Within town limits, the winemaking appellations – Großlagen – Münzlay (Wehlen), Badstube (Bernkastel) and Kurfürstlay (Bernkastel, Kues and Andel) are represented by the following vineyards:
Bernkastel-Kues lies on Bundesstraßen 50 and 53. With the opening of the Burgbergtunnel (550 m), heavy traffic in the constituent community of Bernkastel was alleviated. Also, two bridges are found in town, one of which is the only suspension bridge across the Moselle. Both were renovated in the 1990s.

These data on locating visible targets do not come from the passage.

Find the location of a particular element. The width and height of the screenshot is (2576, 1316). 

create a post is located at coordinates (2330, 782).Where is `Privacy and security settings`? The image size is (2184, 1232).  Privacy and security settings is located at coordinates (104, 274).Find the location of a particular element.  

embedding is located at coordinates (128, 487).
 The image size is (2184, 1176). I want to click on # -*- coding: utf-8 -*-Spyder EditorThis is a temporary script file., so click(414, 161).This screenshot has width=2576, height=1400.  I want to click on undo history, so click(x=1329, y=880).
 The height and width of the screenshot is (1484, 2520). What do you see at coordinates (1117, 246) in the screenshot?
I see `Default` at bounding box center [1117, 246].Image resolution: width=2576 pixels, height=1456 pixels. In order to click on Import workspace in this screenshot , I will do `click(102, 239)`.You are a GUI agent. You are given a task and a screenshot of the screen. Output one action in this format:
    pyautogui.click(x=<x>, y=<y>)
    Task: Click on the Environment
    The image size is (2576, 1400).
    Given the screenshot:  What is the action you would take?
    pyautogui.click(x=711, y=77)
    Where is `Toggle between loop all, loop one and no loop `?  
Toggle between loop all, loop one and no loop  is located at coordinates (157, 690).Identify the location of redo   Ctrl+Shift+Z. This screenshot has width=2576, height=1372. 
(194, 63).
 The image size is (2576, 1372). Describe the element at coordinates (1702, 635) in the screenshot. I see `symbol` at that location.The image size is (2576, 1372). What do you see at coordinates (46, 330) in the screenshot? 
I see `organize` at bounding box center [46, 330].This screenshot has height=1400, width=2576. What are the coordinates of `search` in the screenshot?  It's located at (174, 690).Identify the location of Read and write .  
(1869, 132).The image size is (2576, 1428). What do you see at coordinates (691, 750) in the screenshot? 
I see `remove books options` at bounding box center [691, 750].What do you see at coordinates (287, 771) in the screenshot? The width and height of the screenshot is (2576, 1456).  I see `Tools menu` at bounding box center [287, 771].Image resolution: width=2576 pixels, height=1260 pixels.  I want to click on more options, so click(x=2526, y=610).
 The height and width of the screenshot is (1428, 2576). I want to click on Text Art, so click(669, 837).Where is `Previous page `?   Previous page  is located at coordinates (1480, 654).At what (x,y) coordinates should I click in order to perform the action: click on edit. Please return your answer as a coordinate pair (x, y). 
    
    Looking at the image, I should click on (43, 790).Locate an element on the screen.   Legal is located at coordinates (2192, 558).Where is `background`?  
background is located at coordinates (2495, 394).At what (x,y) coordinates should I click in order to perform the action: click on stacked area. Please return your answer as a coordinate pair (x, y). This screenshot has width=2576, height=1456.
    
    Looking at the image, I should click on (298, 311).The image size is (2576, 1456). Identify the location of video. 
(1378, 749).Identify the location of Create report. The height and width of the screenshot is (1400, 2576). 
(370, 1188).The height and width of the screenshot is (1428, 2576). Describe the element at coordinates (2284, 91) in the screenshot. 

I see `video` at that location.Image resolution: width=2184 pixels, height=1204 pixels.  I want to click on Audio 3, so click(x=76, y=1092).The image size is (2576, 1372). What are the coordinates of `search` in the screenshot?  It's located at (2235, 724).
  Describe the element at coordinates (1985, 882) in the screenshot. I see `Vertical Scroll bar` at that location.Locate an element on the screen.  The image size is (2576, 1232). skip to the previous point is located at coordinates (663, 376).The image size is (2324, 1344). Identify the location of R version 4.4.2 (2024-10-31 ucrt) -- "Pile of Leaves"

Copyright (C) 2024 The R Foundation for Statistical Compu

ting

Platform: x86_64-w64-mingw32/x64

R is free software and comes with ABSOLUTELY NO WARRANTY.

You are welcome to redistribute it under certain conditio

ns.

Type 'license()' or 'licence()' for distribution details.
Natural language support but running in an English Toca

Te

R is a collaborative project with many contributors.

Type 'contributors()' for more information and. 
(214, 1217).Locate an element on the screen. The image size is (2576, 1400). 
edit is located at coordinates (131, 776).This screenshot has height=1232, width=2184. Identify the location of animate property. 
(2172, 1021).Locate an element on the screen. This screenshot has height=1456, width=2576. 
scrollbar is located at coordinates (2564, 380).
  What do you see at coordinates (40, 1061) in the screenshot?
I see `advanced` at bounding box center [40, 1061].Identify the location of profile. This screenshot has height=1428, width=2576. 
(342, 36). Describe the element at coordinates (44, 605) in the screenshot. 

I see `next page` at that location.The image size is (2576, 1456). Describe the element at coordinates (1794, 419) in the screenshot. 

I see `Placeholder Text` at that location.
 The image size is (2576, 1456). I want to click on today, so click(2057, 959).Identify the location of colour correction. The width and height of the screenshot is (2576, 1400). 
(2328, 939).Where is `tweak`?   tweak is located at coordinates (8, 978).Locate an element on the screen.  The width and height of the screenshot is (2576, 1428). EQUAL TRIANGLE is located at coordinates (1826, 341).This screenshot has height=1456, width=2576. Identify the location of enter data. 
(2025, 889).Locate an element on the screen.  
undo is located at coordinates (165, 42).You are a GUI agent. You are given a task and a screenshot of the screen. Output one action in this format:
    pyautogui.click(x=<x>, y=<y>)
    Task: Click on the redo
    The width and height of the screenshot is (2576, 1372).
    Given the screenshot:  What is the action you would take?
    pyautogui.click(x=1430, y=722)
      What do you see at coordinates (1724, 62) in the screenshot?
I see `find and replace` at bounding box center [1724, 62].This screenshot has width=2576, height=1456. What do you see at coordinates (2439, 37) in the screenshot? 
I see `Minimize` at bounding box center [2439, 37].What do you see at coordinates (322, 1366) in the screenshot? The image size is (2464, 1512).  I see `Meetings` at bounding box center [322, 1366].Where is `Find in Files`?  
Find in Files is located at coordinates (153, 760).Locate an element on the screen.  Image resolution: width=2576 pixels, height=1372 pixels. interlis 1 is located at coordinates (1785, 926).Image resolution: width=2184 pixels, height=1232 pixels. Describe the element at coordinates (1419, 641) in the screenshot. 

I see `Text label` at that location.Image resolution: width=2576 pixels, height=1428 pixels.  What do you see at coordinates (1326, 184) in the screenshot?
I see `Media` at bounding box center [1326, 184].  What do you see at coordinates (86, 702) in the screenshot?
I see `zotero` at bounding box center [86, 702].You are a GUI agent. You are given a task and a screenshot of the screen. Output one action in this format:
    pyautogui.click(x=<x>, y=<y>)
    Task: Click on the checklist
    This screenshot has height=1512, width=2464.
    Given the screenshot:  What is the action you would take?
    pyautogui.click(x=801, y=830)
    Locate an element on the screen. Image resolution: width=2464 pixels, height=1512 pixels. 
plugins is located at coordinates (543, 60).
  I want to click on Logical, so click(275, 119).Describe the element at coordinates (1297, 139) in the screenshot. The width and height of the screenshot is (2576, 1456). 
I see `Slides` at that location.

Public transport is integrated into the Verkehrsverbund Region Trier (VRT), whose fares therefore apply.
Until 31 December 1962, the narrow gauge Moseltalbahn, also called the Saufbähnchen, ran through Bernkastel-Kues. The railway station building stands at the water’s edge in the constituent community of Bernkastel (right bank). Furthermore, there was a Deutsche Bahn terminal station in the constituent community of Kues (left bank) whence a further railway track, the Wengerohr–Bernkastel-Kues line, linked the town with Wittlich and the Moselle line (Cannons Railway). Both railways are disused and the tracks have been torn up. The slate-block railway station building, built “Moselle-style” in the early 20th century by Reichsbahn building director Franz Schenk, has likewise been preserved. An adjoining goods building was restored and is now used as a multifunctional building (Güterhalle). In what was once the track area there was at first an unsecured carpark. Now here is the Forum Alter Bahnhof, a municipal service centre with an underground parking garage. The track itself was first converted as far as Lieser into the Mosel-Radweg (cycling trail), and then later into the Maare-Mosel-Radweg through Wittlich to Daun in the Eifel.
Bernkastel-Kues is a stop on Rhine-Moselle cruises. Along the shore of the Moselle are many landing stages from which there are many tours daily.